Where a line in the listing below holds the word "checkbox", count that line; give the total alone.

::: Working data :::

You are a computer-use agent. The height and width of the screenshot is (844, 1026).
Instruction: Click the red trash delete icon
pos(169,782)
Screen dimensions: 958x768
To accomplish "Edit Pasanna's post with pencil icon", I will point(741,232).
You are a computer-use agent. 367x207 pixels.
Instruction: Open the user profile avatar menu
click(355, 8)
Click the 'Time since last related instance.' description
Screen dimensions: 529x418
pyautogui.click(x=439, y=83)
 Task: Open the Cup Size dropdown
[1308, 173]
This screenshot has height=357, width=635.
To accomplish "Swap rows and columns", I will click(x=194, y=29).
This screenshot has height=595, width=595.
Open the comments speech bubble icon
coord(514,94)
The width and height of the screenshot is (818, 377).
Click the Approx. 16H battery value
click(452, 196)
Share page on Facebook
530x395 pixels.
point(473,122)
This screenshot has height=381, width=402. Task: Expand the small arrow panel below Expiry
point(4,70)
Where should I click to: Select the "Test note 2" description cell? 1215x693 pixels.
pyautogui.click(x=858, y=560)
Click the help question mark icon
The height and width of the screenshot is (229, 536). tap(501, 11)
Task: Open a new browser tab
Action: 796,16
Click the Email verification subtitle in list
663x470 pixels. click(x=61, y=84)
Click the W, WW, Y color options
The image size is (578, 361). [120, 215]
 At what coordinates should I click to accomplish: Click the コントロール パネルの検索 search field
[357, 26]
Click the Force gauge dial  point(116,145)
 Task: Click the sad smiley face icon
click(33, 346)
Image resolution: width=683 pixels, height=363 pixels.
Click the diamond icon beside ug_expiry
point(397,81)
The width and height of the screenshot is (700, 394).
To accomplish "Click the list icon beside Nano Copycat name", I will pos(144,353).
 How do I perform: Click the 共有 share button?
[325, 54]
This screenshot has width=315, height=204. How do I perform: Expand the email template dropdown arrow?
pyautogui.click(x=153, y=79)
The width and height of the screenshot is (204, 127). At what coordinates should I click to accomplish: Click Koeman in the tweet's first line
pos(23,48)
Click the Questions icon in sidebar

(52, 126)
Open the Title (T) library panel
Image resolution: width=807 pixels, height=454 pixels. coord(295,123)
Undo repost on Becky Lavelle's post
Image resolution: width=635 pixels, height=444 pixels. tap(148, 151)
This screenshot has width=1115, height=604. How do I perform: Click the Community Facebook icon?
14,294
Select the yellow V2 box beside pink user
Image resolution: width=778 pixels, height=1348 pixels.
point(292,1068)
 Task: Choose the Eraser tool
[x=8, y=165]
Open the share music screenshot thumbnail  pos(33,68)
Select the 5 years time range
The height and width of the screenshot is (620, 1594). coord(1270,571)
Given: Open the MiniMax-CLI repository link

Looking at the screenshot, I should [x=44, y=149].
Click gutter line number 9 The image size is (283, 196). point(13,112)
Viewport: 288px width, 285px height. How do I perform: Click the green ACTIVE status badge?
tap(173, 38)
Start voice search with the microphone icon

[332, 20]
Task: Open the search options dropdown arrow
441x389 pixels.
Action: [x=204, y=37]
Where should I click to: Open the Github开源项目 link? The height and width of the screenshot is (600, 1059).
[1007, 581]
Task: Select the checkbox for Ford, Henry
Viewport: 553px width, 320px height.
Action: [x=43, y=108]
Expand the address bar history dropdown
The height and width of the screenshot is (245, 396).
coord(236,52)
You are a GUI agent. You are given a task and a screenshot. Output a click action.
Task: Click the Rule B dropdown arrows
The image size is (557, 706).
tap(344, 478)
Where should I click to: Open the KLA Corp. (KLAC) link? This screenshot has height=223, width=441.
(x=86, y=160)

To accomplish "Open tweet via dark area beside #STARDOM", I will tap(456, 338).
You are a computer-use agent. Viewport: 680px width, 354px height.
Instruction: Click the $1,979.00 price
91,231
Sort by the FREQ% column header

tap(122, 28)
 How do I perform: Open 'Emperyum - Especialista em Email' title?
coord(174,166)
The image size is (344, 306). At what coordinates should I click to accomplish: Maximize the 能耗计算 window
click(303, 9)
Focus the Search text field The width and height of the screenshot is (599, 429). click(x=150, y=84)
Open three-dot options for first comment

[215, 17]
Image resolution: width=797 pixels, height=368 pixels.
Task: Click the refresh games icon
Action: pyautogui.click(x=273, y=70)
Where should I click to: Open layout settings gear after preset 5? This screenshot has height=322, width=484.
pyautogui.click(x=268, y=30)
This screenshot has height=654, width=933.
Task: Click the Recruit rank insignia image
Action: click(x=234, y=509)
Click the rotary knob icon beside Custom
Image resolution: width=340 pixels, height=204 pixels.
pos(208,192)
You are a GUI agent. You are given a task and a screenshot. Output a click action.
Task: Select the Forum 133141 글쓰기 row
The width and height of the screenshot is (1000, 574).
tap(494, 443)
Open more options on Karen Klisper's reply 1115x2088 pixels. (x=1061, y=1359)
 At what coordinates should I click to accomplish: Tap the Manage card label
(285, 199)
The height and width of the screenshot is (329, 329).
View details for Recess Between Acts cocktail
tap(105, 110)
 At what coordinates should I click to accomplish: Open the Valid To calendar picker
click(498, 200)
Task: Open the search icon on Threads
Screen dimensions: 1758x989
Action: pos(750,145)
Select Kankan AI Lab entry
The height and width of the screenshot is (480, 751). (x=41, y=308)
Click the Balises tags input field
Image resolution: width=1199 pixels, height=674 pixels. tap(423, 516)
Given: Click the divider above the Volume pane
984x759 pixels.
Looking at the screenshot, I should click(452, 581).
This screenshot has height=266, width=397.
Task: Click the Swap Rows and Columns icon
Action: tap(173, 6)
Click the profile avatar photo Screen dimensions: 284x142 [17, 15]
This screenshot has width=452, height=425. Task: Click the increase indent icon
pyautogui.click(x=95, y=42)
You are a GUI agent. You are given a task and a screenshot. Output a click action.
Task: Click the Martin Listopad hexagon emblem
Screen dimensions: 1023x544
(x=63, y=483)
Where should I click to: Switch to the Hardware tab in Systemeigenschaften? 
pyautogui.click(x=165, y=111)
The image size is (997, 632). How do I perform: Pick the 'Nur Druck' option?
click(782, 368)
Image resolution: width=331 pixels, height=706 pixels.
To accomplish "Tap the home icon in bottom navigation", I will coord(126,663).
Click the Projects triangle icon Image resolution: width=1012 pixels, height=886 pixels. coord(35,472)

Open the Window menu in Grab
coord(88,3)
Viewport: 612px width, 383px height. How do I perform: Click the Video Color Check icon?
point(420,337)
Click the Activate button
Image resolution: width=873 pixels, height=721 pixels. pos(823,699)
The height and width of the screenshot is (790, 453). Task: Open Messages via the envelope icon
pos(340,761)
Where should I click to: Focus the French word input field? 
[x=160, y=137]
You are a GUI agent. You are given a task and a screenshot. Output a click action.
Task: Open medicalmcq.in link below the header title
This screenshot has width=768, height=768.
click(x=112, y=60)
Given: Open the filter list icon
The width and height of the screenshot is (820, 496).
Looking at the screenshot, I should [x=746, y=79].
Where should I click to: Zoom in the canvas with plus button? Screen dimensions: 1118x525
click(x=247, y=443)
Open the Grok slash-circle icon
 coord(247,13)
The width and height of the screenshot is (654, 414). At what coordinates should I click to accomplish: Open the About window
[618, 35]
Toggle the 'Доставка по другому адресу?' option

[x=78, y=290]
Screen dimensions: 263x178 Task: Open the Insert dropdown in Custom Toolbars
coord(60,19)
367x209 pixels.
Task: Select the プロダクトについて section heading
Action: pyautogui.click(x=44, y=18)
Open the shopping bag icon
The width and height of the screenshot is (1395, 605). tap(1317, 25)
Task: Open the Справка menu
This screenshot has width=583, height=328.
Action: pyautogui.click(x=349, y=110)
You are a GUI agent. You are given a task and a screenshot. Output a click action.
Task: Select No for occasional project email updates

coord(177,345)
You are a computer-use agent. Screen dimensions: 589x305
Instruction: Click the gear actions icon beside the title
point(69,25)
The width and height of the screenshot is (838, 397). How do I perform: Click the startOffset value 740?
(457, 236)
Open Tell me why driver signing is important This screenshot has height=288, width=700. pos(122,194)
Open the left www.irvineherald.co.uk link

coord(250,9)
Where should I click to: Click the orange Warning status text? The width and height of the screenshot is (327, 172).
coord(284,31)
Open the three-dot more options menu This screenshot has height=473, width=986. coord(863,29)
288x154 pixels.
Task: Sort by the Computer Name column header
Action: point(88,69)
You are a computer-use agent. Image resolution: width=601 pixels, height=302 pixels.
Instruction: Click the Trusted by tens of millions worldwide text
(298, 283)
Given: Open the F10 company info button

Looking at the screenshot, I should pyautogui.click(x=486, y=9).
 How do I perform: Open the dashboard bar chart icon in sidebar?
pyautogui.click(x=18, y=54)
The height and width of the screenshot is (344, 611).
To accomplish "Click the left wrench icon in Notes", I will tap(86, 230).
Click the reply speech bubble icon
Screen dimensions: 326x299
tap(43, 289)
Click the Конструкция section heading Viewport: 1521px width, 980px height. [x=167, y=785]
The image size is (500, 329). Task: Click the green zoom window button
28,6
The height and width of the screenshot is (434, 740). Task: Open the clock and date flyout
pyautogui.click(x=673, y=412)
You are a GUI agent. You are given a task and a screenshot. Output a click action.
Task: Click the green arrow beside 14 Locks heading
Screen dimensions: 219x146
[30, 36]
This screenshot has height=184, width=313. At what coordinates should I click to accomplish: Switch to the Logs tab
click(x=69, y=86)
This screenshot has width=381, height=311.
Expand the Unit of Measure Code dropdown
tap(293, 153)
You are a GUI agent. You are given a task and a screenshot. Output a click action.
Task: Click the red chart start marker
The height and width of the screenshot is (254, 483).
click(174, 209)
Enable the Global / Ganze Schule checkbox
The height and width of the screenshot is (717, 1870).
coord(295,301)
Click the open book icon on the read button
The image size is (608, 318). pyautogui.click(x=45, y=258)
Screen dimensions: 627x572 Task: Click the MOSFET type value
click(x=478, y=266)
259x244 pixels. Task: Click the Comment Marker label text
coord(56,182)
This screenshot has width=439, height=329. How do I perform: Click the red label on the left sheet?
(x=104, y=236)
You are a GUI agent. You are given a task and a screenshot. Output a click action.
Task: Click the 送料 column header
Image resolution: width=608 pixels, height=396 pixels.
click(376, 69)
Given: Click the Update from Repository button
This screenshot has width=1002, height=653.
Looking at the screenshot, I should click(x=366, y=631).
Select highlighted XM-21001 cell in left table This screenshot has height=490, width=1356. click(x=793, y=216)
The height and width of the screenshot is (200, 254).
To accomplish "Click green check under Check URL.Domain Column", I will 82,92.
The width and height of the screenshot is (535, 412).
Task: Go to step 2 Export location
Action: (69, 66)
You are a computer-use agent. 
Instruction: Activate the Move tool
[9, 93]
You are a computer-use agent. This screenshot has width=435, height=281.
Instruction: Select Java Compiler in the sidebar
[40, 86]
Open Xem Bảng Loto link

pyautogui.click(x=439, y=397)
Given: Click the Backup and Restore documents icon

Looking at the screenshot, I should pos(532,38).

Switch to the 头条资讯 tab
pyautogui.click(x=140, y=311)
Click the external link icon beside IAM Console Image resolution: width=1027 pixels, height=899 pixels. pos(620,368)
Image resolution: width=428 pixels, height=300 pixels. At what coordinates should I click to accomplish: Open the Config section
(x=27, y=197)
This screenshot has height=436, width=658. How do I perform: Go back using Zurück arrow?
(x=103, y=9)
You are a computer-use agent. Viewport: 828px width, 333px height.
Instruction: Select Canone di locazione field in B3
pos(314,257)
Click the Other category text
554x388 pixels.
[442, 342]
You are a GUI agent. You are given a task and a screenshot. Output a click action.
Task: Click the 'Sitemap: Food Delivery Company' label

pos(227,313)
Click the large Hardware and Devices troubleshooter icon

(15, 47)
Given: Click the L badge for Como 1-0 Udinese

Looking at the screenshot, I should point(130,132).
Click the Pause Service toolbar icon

:::

▶ [Task result] 2